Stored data
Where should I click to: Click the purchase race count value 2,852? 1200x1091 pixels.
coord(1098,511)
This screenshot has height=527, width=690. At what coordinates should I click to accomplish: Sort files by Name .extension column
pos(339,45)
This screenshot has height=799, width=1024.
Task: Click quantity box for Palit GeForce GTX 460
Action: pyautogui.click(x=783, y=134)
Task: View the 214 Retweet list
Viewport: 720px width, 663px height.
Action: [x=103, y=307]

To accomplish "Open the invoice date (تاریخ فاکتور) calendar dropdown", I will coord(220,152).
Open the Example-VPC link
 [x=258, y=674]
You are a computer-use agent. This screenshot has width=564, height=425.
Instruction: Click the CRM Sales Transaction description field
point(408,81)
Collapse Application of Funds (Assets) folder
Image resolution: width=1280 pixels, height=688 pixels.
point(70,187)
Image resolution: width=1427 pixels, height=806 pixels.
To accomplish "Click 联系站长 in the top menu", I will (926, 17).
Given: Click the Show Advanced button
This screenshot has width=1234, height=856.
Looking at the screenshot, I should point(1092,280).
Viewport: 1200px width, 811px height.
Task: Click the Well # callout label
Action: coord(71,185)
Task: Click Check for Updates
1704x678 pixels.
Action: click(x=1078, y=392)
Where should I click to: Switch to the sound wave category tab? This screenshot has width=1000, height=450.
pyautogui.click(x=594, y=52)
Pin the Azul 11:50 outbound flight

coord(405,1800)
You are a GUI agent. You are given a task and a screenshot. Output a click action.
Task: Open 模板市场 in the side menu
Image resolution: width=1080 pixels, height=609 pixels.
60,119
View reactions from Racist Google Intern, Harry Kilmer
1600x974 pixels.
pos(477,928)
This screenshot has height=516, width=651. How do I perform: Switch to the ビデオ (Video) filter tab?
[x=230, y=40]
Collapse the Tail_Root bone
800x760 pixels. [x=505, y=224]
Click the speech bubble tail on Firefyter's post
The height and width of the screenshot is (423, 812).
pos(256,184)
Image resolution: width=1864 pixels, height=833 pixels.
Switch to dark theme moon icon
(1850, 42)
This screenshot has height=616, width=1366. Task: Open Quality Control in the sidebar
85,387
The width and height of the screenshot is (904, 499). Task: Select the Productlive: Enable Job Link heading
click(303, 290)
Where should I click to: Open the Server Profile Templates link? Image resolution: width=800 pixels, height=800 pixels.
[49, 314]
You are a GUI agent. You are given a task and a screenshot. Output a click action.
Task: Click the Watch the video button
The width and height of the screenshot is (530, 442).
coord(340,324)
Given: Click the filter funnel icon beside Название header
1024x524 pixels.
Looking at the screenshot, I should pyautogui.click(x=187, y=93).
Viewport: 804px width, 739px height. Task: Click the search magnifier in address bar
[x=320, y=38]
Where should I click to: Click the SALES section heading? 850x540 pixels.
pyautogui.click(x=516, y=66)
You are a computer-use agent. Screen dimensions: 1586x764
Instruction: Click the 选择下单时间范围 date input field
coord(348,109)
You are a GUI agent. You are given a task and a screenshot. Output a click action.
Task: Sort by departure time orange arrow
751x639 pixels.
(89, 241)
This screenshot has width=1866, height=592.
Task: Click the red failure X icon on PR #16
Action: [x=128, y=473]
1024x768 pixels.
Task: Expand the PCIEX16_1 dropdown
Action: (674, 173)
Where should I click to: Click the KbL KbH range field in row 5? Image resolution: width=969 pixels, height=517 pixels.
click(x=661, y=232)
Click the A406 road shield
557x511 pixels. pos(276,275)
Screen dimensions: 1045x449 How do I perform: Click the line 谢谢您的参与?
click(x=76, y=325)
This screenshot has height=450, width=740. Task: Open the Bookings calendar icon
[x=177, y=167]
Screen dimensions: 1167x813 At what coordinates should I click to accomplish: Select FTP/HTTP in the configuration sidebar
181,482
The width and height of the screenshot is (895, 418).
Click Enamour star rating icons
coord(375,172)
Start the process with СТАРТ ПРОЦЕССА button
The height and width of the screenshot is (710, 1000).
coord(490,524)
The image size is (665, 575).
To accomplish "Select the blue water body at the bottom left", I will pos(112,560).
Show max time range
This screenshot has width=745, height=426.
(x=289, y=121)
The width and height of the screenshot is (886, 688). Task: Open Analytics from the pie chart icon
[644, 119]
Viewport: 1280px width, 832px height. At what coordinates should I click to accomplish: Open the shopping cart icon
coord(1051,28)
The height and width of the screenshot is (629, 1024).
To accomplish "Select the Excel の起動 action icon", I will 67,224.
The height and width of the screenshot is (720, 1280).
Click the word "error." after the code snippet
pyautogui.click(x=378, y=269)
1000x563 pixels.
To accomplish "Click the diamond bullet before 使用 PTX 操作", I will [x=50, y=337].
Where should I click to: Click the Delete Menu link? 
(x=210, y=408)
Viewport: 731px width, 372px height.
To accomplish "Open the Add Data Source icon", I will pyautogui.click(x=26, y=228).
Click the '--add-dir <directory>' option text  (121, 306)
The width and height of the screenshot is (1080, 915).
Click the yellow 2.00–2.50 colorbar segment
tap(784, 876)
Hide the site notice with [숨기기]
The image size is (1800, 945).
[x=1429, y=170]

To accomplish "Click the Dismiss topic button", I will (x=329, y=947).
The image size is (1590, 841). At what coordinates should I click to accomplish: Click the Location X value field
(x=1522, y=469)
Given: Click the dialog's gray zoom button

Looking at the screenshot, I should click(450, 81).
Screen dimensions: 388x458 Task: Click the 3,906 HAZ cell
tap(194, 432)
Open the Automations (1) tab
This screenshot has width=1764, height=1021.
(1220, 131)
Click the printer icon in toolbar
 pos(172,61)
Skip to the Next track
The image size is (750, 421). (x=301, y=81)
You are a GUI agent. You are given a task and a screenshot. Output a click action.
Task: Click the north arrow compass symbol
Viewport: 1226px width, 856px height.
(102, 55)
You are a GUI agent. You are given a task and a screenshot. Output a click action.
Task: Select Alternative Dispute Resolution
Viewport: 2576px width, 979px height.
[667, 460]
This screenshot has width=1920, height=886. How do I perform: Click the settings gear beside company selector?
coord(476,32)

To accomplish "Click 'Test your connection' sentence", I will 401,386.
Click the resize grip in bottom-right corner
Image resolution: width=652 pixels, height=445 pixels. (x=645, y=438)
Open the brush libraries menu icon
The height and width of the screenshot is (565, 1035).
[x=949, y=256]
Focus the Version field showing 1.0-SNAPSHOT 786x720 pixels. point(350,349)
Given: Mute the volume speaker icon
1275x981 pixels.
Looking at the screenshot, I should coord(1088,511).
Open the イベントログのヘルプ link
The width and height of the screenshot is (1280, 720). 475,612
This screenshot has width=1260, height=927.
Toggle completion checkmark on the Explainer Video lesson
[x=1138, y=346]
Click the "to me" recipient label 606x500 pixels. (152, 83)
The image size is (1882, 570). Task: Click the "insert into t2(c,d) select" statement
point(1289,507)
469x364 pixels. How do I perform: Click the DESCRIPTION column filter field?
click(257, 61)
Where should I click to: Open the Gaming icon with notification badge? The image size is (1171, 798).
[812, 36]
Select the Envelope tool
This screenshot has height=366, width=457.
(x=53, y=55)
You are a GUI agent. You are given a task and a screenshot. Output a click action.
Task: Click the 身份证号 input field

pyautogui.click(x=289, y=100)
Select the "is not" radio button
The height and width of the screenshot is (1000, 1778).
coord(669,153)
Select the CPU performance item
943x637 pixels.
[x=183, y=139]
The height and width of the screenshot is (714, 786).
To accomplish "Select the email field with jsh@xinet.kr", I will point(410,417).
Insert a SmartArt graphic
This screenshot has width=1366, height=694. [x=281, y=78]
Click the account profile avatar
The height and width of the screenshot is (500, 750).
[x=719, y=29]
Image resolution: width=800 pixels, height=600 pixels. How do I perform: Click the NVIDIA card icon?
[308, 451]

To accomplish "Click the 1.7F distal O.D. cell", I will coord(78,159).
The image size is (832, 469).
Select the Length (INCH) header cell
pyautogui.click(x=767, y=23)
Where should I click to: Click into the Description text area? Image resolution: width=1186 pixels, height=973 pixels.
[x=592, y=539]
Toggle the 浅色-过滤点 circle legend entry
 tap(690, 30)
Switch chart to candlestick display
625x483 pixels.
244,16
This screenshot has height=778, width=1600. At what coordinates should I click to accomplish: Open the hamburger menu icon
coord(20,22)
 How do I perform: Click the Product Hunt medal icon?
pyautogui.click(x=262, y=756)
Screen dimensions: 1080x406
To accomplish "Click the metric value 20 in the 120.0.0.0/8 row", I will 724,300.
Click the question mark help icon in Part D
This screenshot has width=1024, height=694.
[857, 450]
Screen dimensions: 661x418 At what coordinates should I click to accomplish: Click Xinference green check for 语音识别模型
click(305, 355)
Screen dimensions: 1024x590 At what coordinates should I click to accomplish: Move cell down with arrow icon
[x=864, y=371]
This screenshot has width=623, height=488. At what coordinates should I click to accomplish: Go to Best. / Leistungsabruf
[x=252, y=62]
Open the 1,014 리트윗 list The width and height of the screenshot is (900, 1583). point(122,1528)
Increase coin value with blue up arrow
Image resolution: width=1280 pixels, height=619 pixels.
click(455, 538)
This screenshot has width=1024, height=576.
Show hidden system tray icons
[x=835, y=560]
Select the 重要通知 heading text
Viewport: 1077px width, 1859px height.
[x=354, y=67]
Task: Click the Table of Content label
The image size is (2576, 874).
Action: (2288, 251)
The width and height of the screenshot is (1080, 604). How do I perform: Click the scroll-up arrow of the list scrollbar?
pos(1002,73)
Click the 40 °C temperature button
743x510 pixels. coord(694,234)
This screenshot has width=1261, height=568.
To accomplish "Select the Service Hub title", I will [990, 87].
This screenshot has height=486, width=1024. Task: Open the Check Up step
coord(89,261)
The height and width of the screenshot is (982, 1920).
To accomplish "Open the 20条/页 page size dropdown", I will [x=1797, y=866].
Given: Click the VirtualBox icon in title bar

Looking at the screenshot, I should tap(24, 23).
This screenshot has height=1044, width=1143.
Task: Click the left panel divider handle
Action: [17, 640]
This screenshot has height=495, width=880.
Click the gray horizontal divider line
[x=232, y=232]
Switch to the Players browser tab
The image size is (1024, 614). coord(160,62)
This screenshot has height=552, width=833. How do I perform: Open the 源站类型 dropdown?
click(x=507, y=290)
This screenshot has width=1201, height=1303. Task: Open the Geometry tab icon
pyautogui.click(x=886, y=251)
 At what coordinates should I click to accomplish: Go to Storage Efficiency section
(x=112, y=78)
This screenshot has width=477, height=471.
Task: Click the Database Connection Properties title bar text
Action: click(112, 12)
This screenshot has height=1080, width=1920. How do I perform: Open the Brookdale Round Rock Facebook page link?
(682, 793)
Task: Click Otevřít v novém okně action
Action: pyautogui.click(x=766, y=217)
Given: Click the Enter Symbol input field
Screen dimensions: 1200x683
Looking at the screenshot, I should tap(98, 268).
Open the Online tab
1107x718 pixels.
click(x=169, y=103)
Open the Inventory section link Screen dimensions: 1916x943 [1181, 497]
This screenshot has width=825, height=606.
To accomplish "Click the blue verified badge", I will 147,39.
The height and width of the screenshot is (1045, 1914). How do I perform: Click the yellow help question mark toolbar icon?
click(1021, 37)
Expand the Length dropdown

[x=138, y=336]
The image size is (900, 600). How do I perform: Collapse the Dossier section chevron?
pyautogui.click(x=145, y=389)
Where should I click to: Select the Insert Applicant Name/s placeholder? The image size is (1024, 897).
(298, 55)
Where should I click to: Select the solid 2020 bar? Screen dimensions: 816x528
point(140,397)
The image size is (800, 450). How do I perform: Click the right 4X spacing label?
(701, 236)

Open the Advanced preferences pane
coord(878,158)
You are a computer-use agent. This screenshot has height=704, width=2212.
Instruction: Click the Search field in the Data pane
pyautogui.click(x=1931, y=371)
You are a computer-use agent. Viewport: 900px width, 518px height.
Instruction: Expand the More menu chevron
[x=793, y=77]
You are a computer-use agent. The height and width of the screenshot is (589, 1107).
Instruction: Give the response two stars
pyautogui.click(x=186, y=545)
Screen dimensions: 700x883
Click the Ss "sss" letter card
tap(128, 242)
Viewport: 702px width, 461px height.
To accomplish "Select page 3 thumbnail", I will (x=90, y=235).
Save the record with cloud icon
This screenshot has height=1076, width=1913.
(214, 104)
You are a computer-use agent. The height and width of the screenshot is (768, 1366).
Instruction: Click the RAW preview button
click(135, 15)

## Problem to work on
The records are given above. Copy each line in them that holds "time".

## Result of this exercise
Task: Sort by departure time orange arrow
Show max time range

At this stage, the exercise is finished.